Recognizer

The Forth text interpreter is able to work with numbers and command words. Its main purpose is to transform the text representation into a format closer to the system level and deal with them. Numbers are converted to their binary form for the data stack, command words are found in the dictionary and are further dealt with their execution tokens (and header flags).

In standard Forth there is no easy way to add new data types to the text interpreter and to associate actions with them for the different interpreter states. For example there are no native string literals. They are mimicked by using a command word (s").

A recognizer fills this gap. It consists of two major parts: A word which does the parsing and converting. And a group of three methods for dealing with the data, the parsing word produces. These methods are used in interpret and compile state, and to postpone the data in colon definitions.

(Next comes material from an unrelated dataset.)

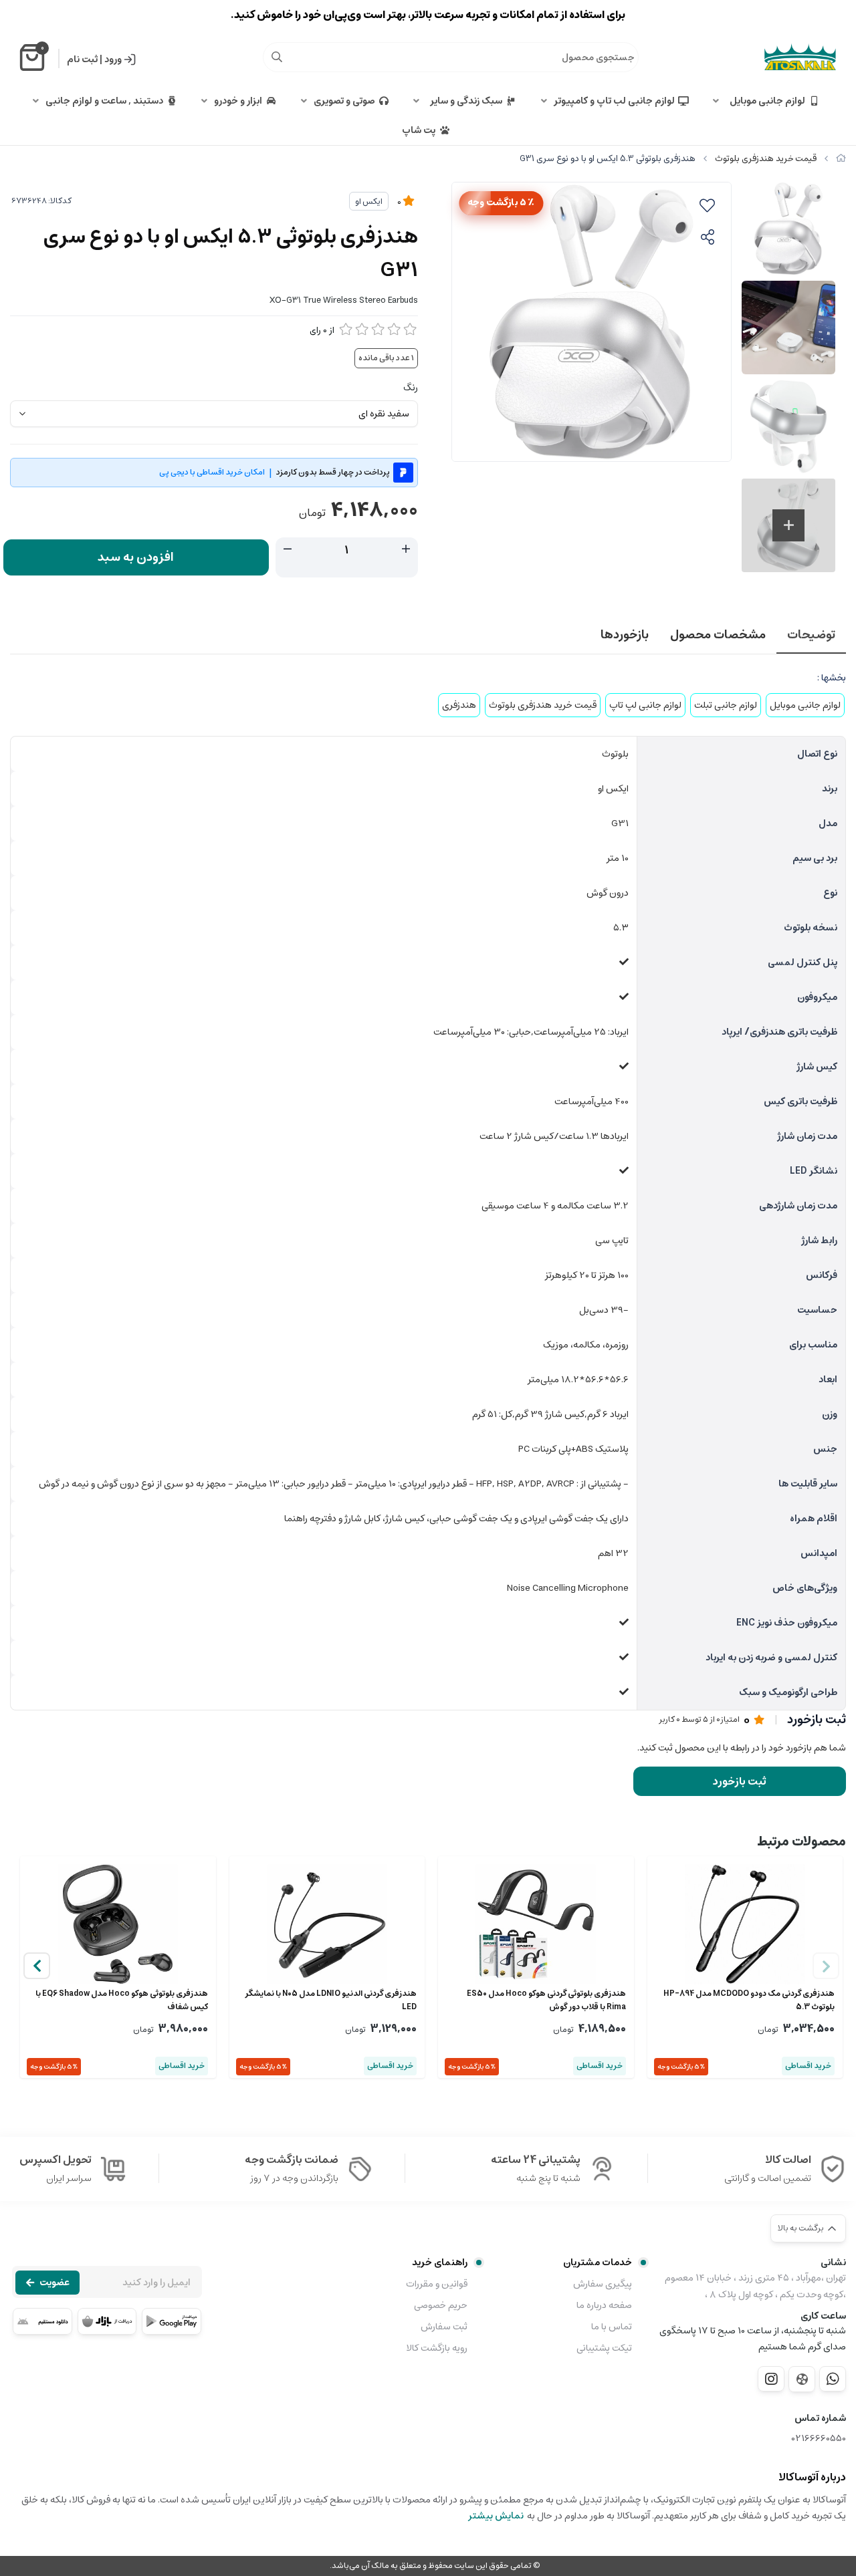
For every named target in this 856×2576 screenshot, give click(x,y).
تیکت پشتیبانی (604, 2348)
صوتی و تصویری (344, 101)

Amforth has recognizers for dealing with numbers and words from the dictionary built-in. To create and manage more recognizers, the words get/set-recognizers are used. They work similar to the get/set-order for word lists.

The word recognizer: takes three execution tokens and defines the method table. The word to parse the input stream takes a string as input and leaves either the method table r:fail (and no further data) or some data together with the method table defined with recognizer:. The interpreter takes care of the rest. It is possible to modify >in inside the parsing word if the data contains whitespace. Debugging such words can be tricky however.

String Literals

A string is delimited by two " symbols. The first one starts the string and the next one is the end of it. Everything in between is the string content. A string is denoted by its start address and its length. When compiling, the string needs to copied to the dictionary together with a runtime action.

Since a string can contain whitespace, the parsing word needs to deal with >in. The string address and length is valid for the lifetime of the SOURCE buffer only, a refill will change the content.

  ' noop
  ' sliteral
  :noname type -48 throw ;
recognizer: r:string

: rec:string ( addr len -- )
   over c@ [char] " <> if 2drop r:fail exit then
   negate 1+ >in +! drop \ expand parse area
   [char] " parse  \ get trailing delimiter
   -1 /string \ remove limiter
   r:string
;

' rec:string get-recognizers 1+ set-recognizers

The first line is simply the method table definition. The first two methods are already defined in amforth so nothing special here. The third method is called when the data is beeing postponed. For now, a string cannot be postponed, which would essentially lead to a string copy from the defining word to the new one. Instead an exception -48 is thrown.

The rec:string definition is more complex. The first line

over c@ [char] " <> if 2drop r:fail exit then

is the check whether the current word start with a " character. If it does not, the two arguments are dropped and the special method table r:fail is returned.

If the first character is a " the main task is to find the delimiting next ". Since the >in needs to be set to the location of this character as well, we use the word parse which does this work for us.

negate 1+ >in +! drop \ reset parse area to SOURCE

This line re-adjusts the parsing area to the beginning of the word inside SOURCE. The code

[char] " parse  \ get trailing delimiter

scans the whole input for the delimiting " and returns it. Finally some address cosmetics has to be done to include the very first character as well.

Finally the r:string method table is returned together with the string itself. The last command adds the string recognizer to the list of the recognizers the interpreter uses and activates it this way. Now we can enter strings as native data without the s" command.

> "foo" type
 foo ok
> " foo" type
  foo ok
>    " foo" type
 foo ok
>    "    foo" type
   foo ok
>    "    foo bar baz        " type
    foo bar baz         ok
> : test "  foo bar   " itype ;
 ok
> test
  foo bar    ok
>